### Page
....
Mauro Abel Formica (born 4 April 1988) is an Argentine professional footballer who plays as an attacking midfielder for Colón. He is nicknamed El Gato (The Cat).

Career

Newell's Old Boys
Having signed a professional contract, Formica made his professional debut for Newell's Old Boys on 29 September 2006 at the age of 18, in a match against Club Atlético Colón, as the teams drew 1–1. After two-years since professional at Newell's Old Boys, Formica soon established himself in the first team in 2008–09 and in Torneo Apertura on 13 December 2008, Formica scored his first goal in a 3–0 win over Racing Club. Soon after, on the opening game of the season, Formica scored his first goal (and scored another) and set up a goal for Leandro Armani in a 3–0 win over Gimnasia. Soon in mid-May, Formica scored three goals in three consecutive games, against River Plate, Arsenal de Sarandí and Rosario Central. After the end of the season, Formica made sixteen appearances (having missed four appearances due to slight injury) and scoring seven.

The following season, Formica continued to retain his first team and in Torneo Inicial, Formica scored four goals in nineteen appearances. Shortly after the end of Torneo Inicial, Formica played his first game of Copa Libertadores in a 0–0 draw against Emelec in the first leg but the club was eliminated in the second leg, with a 2–1 score for Emelec. On the final game of the season of Torneo Final, Formica scored twice and set up a goal for Lucas Bernardi in a 6–1 win over Gimnasia, the team which he scored his first goal.
....
### Dataset extract
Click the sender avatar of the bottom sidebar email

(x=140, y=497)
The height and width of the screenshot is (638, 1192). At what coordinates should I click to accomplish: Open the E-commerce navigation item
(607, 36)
....
### Directives
1 – Answer these questions using the Mauro Formica article:
(a) What is Formica's nickname?
(b) On what date did he make his professional debut for Newell's Old Boys?
(c) Which team did Newell's Old Boys face in Formica's first Copa Libertadores game?
2 – In the Mauro Formica article, turn the paragraph beginning "The following season, Formica continued" into a short bulleted list that keeps its main facts.
3 – Continue the Mauro Formica article from its last sentence.
The listing is separate material with no connection to the Mauro Formica article.

### Answers per task
1 –
(a) El Gato (The Cat)
(b) 29 September 2006
(c) Emelec

2 –
- Kept his place in the first team the following season.
- Scored four goals in nineteen appearances in Torneo Inicial.
- Played his first Copa Libertadores game shortly afterward, a 0–0 first-leg draw against Emelec. The club was then eliminated after losing the second leg 2–1.
- Scored twice and set up a goal for Lucas Bernardi in a 6–1 win over Gimnasia in the final game of Torneo Final.

3 –
His good performance attracted attention from Europe with the likes of Ajax, AS Monaco, Galatasaray and Arsenal. Russian side Rubin Kazan made a bid for Formica but the offer was rejected. Soon after rival River Plate tried to sign him but the offer was also rejected.

Though rebuffing offers from Europe, Formica playing time was reduced under new manager Roberto Sensini. Though fallen out, Formica continued his form in Copa Sudamericana, scoring three goals, against Estudiantes and a brace against Club San Jose.

After leaving Newell's Old Boys, Formica played a total of 84 games scoring 22 goals for the club over 5 years. While at Newell's Old Boys, Formica is known for his technique, dribbling and speed. He is also known for his great shot from half-distance.

Blackburn Rovers
On the last day of the transfer window, Formica signed for Blackburn Rovers – on a four-year deal – reported to be worth around £4 million. Then-manager Steve Kean described Formica as a young Gabriel Batistuta, believing he's best prospects in Argentine football. However, Formica did not break into the squad, appearing instead for Blackburn reserves, often due to a lack of match fitness.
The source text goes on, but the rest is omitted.